Мне опять хотелось сказать, хотелось крикнуть: но как же, как же, дорогой Николай Юрьевич, вы сами в свое время не проявили характер и попали под башмак пустой, вздорной женщины?! Вы — умный, талантливый, все понимающий, — зачем вы поддались этим самым обстоятельствам?!

А Николай Юрьевич, словно бы отвечая на мои мысли, тихо, с тяжелым вздохом, произнес:

— Я сделал меньше, чем мог… Я… — он хотел добавить что-то еще, но то ли раздумал, то ли не решился.

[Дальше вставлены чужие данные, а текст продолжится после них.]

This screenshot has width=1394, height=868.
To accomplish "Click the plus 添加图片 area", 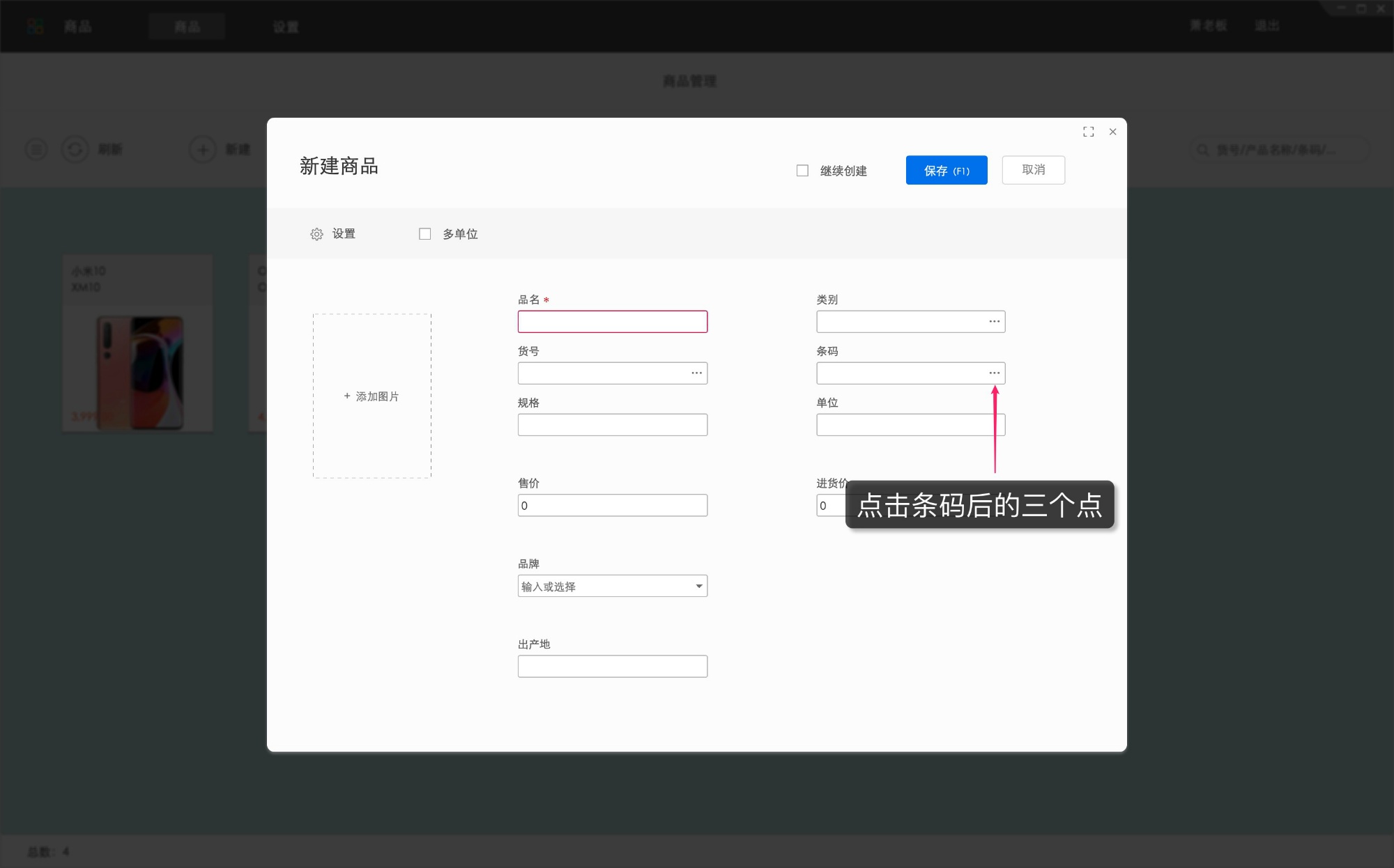I will pyautogui.click(x=372, y=396).
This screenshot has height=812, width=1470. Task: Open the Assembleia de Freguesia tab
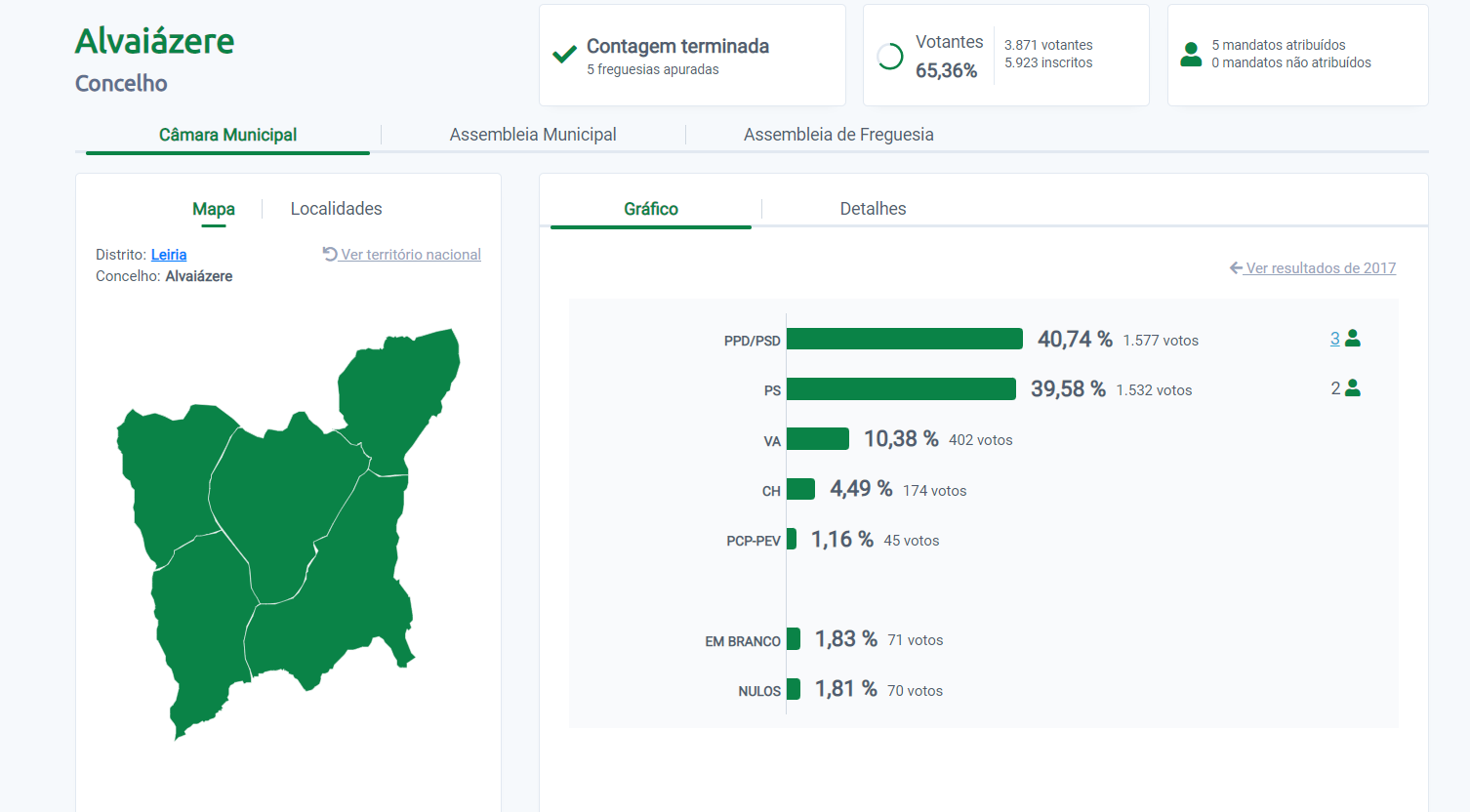838,135
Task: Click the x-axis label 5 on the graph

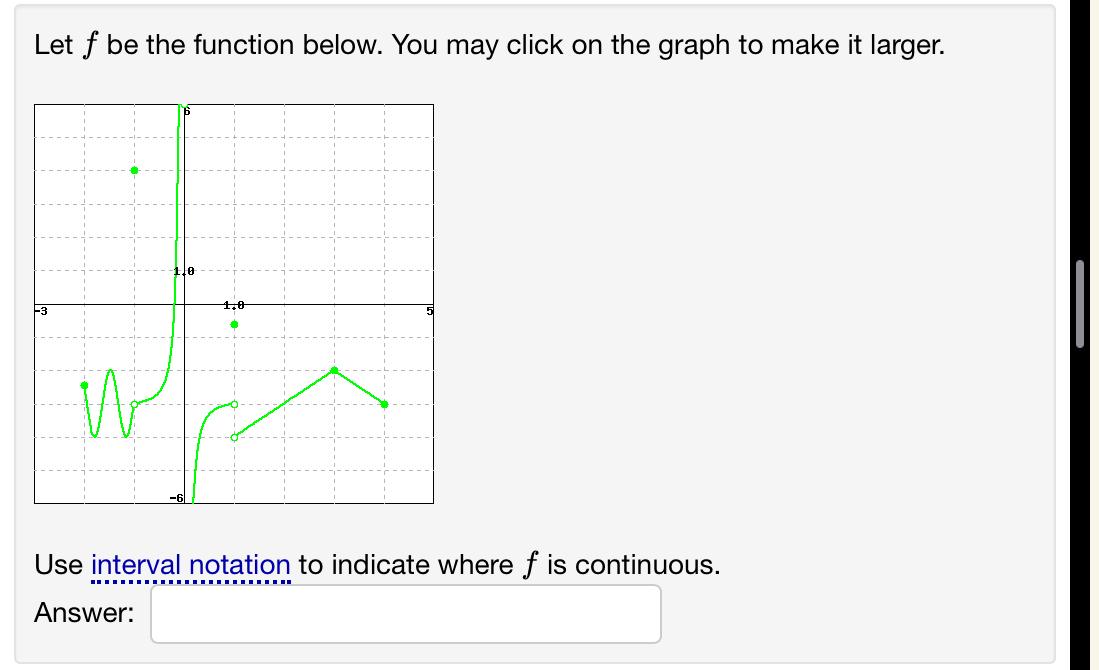Action: [x=428, y=310]
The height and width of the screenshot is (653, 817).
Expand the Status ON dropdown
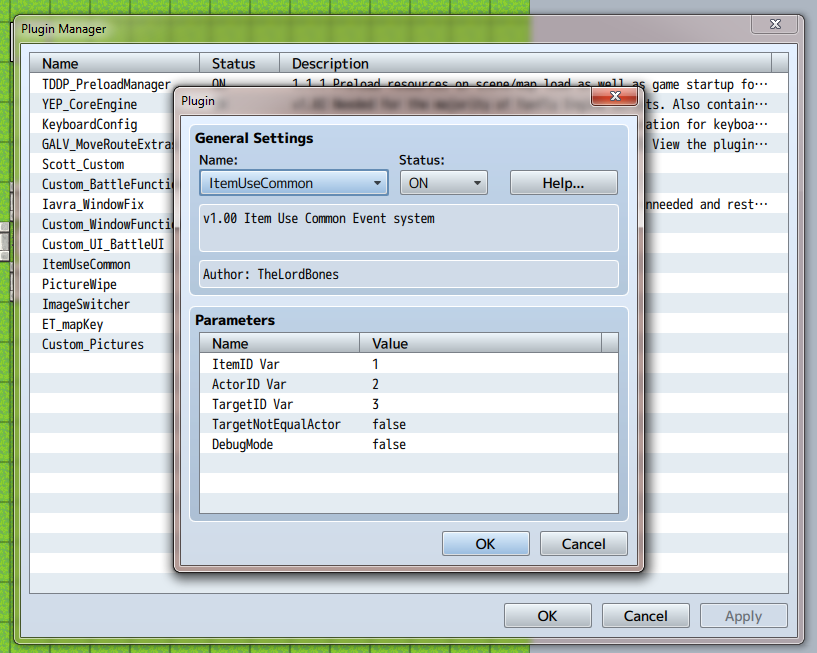443,183
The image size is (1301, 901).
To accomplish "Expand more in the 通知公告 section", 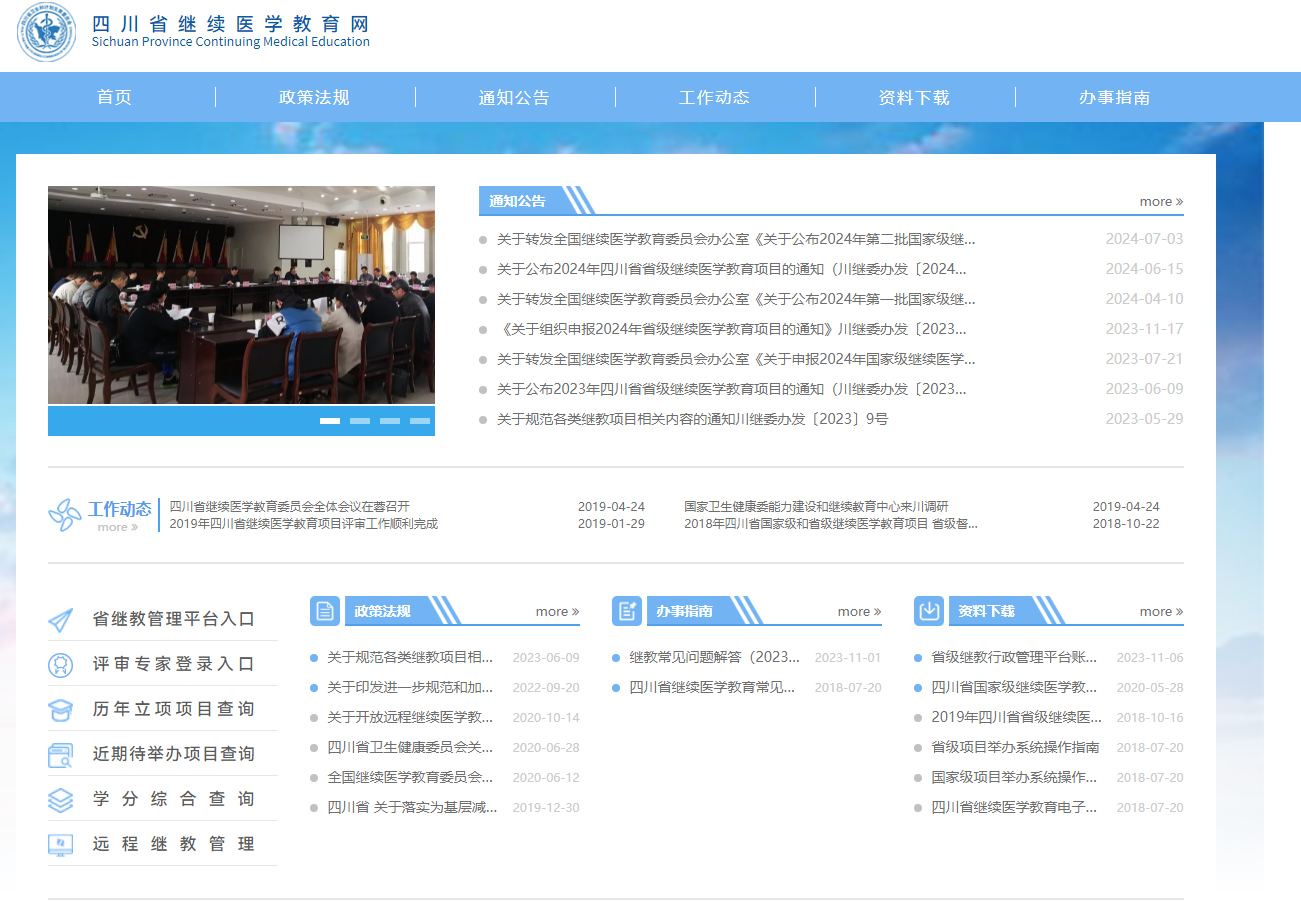I will (1161, 202).
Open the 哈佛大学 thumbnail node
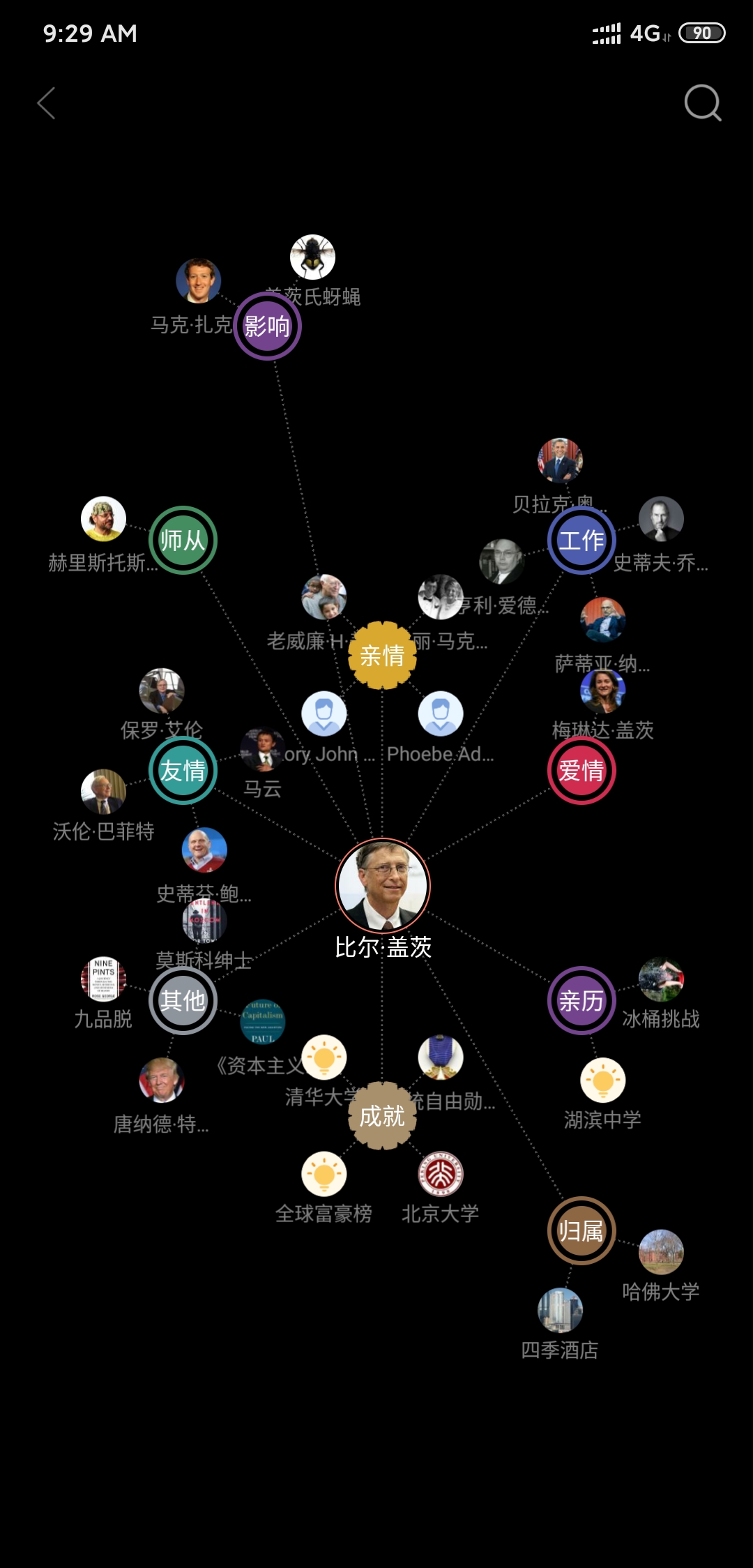Viewport: 753px width, 1568px height. (661, 1252)
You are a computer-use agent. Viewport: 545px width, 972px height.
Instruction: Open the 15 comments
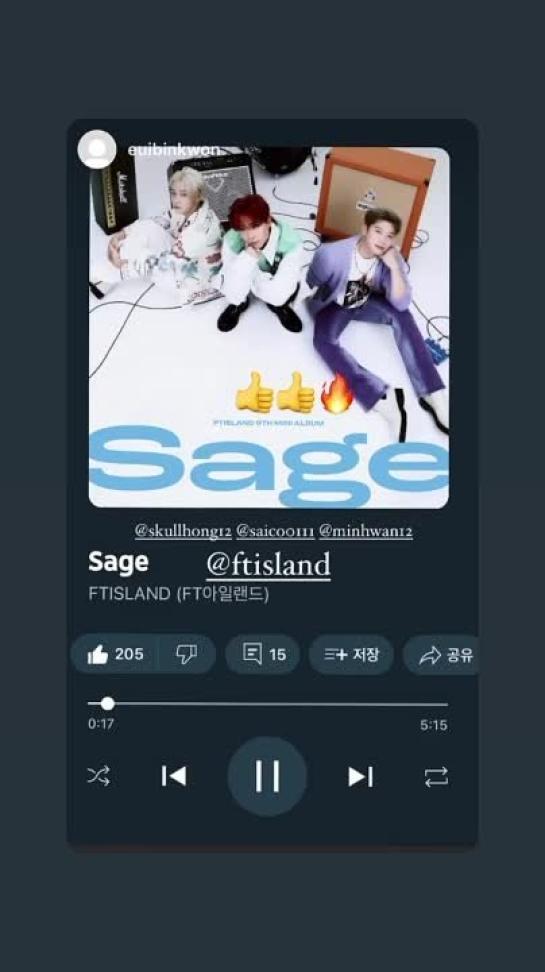(263, 654)
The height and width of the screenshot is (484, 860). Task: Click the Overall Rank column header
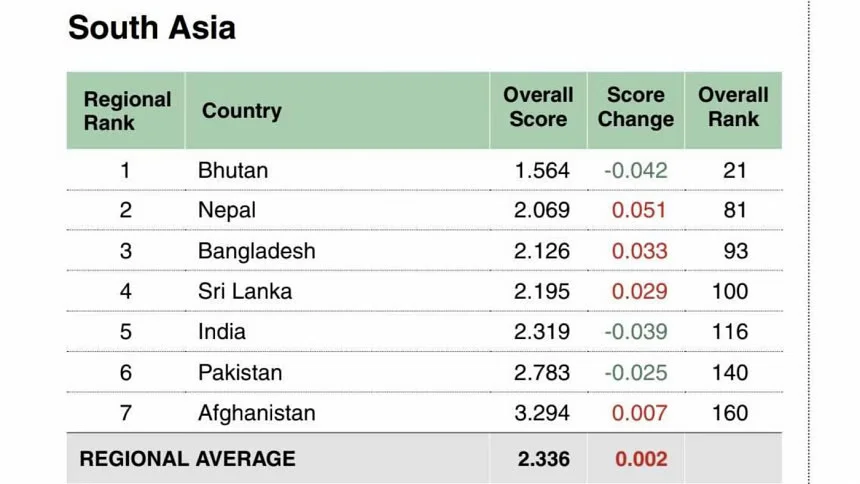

Может, он хотел сказать: я неправильно построил свою жизнь? Но это можно было и не договаривать: и так все было ясно.

Николай Юрьевич сидел, подперев щеку и как-то ссутулившись, словно придавленный невидимой тяжестью. И такая вдруг острая жалость пронзила мое сердце, так рванулся я внутренне весь к нему, что к горлу подступили слезы… Никогда он так близок мне не был, а может, уже и не будет…

И только теперь, вот только сейчас до меня дошло… Только сейчас я понял: не его — себя мне надо жалеть… Нет, не в том смысле, что Николай Юрьевич не нуждается в моей жалости. Просто говорил-то он вроде о себе, а разобраться — обо мне. Для меня. Чтобы предостеречь от той ошибки, которую когда-то допустил в своей жизни и вот до сих пор расплачивается и, наверное, до конца своих дней будет расплачиваться за нее…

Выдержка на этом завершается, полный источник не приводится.